Andy Burnham, premier britannico in pectore, ha presentato la sua visione programmatica per il futuro del Paese. Parlando dal People’s History Museum di Manchester, l’ex sindaco di Greater Manchester e attuale deputato di Makerfield ha lanciato la proposta di una “No. 10 North”, una sede operativa del primo ministro nel Nord dell’Inghilterra. Lo scopo, ha spiegato, è “to rewire Britain”, ricollegare tra loro le diverse aree del Paese e redistribuire potere e opportunità lontano dal centro di Londra. Il monologo del nuovo leader laburista non prevedeva domande dal pubblico o dei media: una scelta discutibile che appare come un tentativo di controllare rigidamente il messaggio, evitando un confronto immediato in una fase così delicata della corsa alla leadership. Una corsa che, in assenza di altri candidati e di dibattito interno al partito, ha le caratteristiche e i problemi di legittimità di un’incoronazione.

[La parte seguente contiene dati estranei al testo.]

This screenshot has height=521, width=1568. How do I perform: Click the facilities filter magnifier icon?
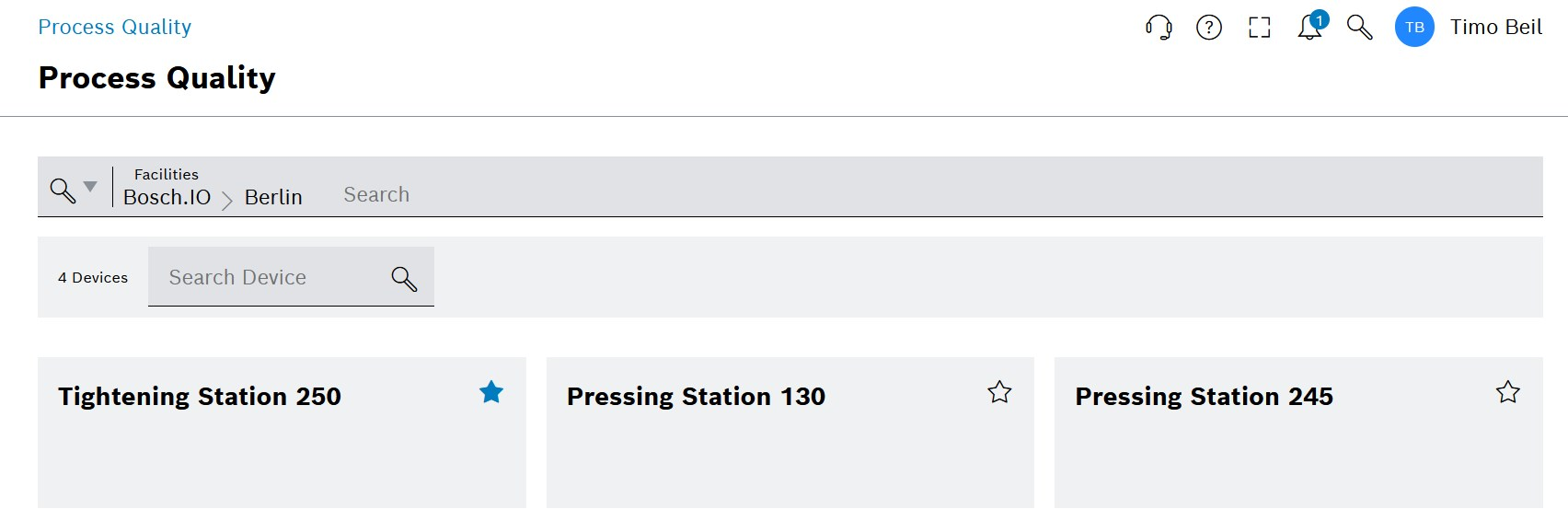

Nella visione di Burnham, “No. 10 North” non sarà una semplice succursale cerimoniale, ma un hub operativo il cui compito sarà far “scorrere il potere” dal centro verso tutte le regioni: Midlands, Sud Ovest, Est dell’Inghilterra e, ha assicurato, anche verso Londra, oltre che verso Nord Est, Yorkshire e Nord Ovest. L’obiettivo dichiarato è il più grande riequilibrio di potere nella storia contemporanea dell’Inghilterra. Burnham ha legato la creazione di “No. 10 North” a un prosgetto decennale con cui intende “riportare il Paese dove dovrebbe essere” e migliorare concretamente le condizioni di vita delle persone attraverso “una buona crescita in ogni angolo”. Non solo quindi il trasferimento di qualche funzione amministrativa, ma un diverso modello di governance: decentrare poteri reali su crescita economica, pianificazione, trasporti, competenze e salute integrata.